Output only the entries, exactly as given, without the pictures.

(Raw data)

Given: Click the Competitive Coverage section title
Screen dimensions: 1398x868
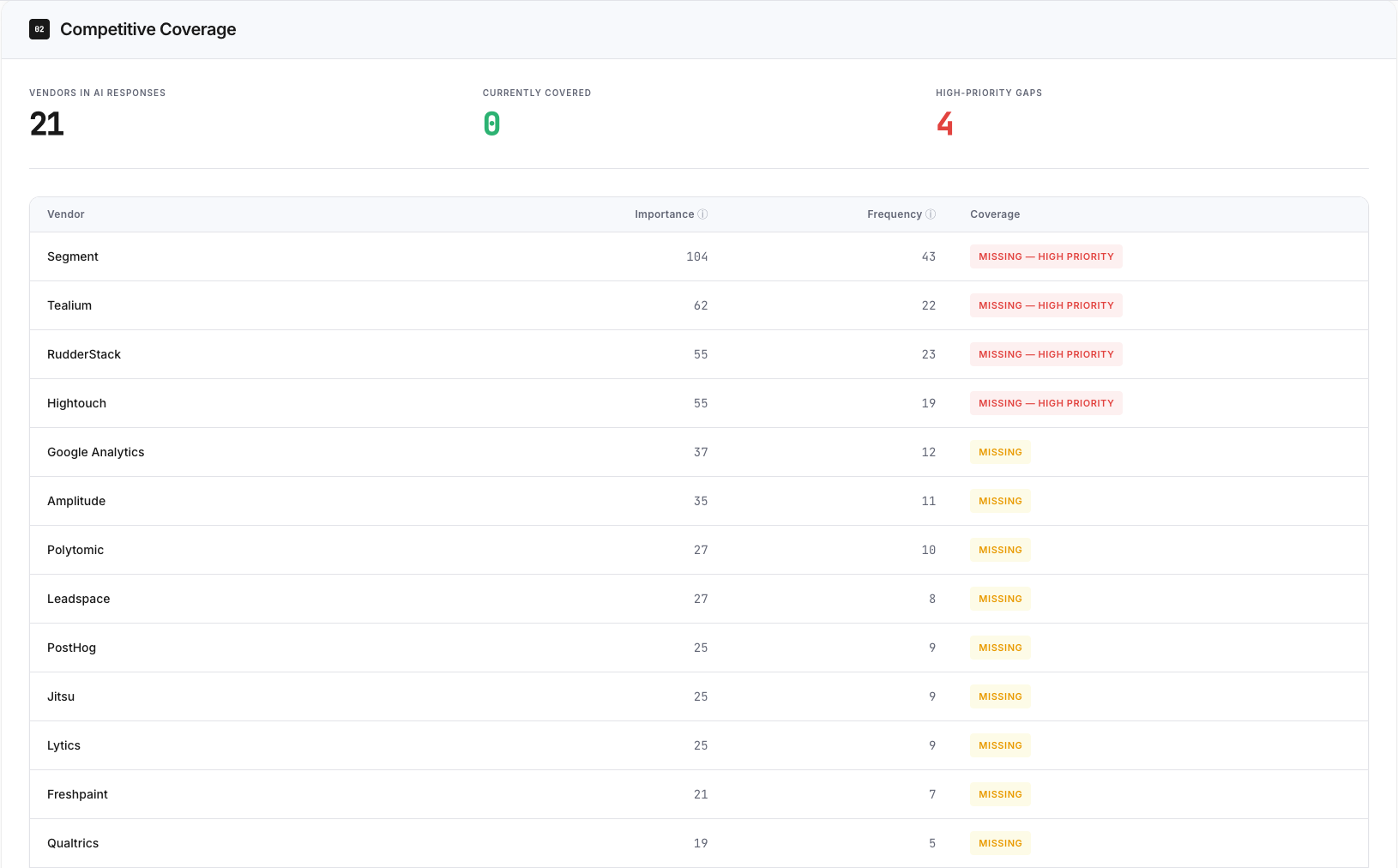Looking at the screenshot, I should coord(148,29).
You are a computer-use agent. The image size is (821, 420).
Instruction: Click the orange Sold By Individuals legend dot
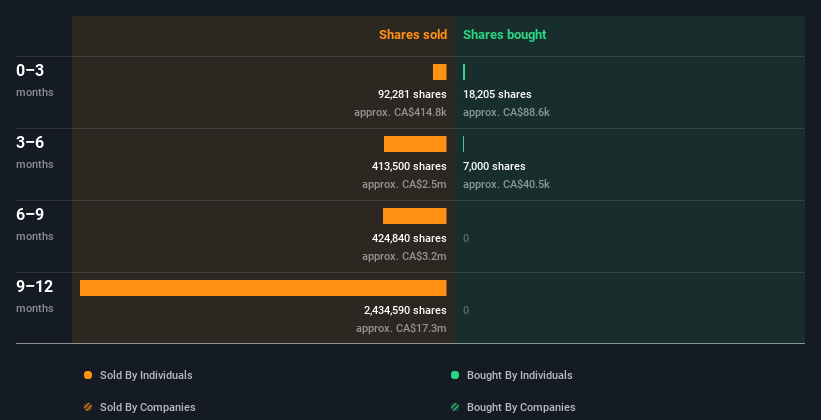[x=88, y=375]
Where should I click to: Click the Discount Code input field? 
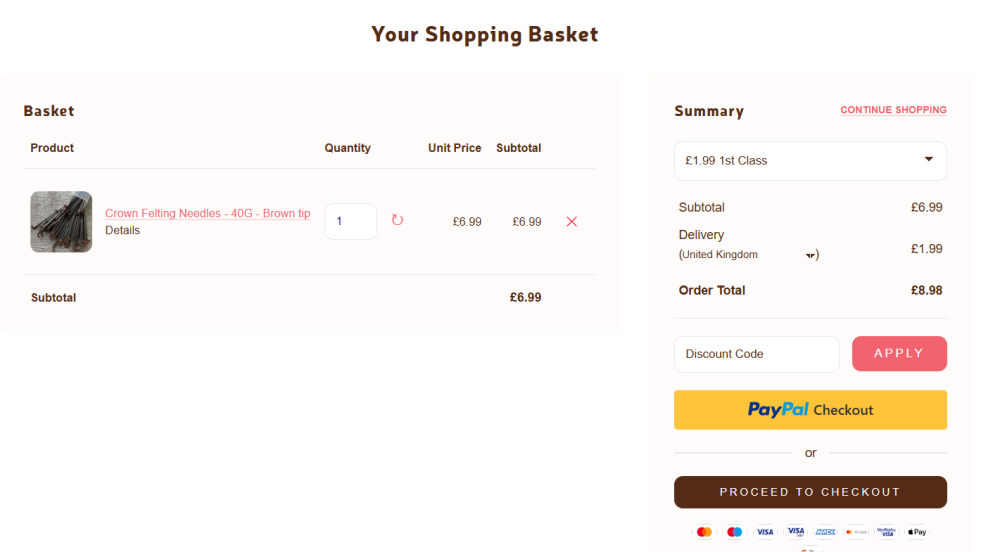click(x=756, y=354)
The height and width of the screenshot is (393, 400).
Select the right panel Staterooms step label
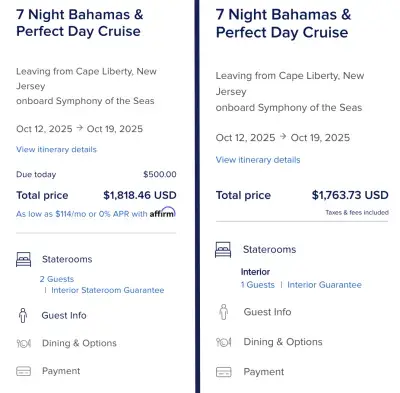coord(269,250)
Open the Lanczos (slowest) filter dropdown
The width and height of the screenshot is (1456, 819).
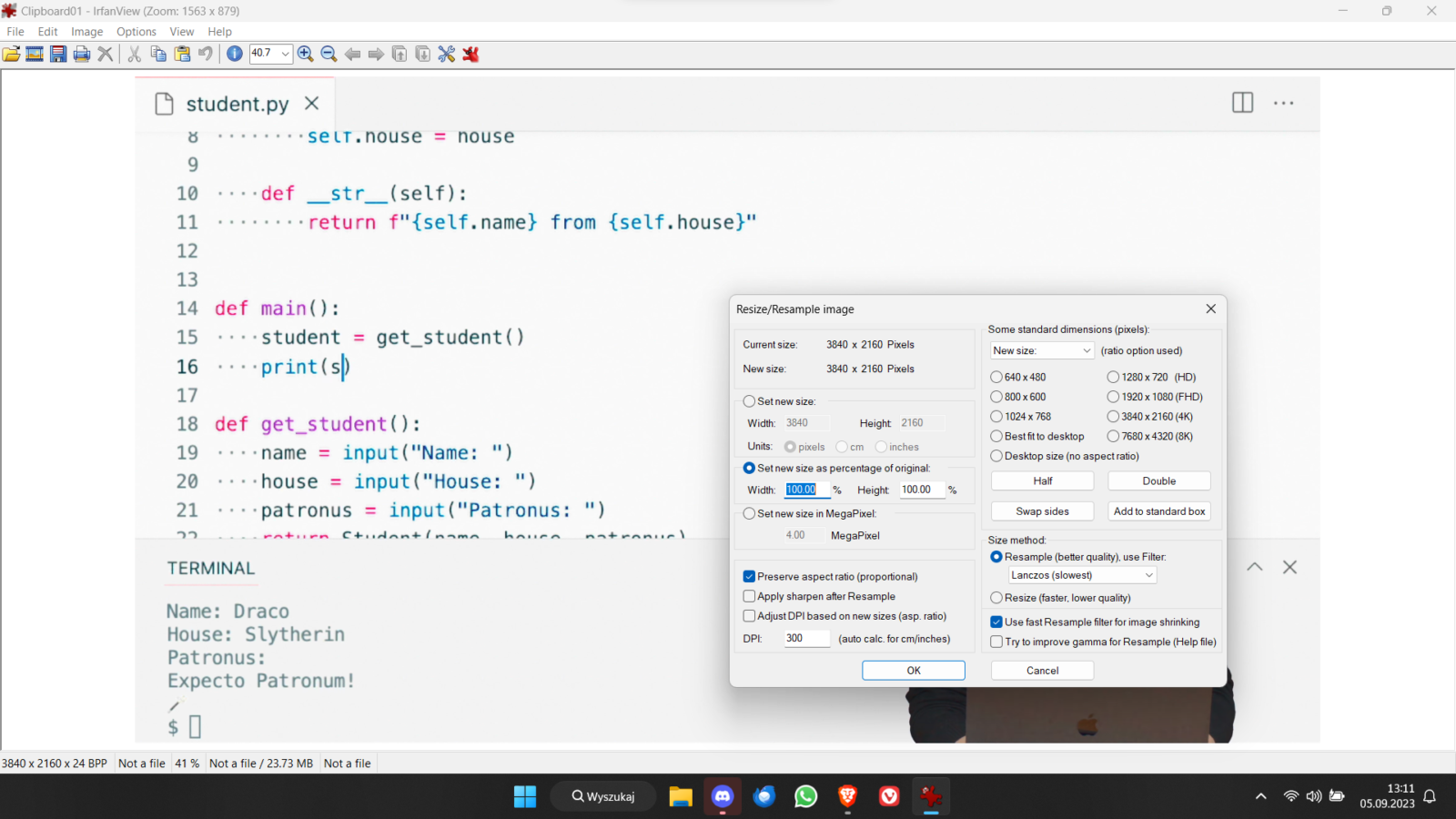pos(1082,575)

(End Raw data)

→ **Exercise output**
Given: Click the Competitive Coverage section title
Screen dimensions: 1398x868
Looking at the screenshot, I should coord(148,29).
You are a computer-use agent. The image size is (821, 420).
Instruction: Click the orange Sold By Individuals legend dot
[x=88, y=375]
Where should I click to: Click the Discount Code input field? 
click(x=756, y=354)
The height and width of the screenshot is (393, 400).
Select the right panel Staterooms step label
coord(269,250)
Open the Lanczos (slowest) filter dropdown
The width and height of the screenshot is (1456, 819).
pos(1082,575)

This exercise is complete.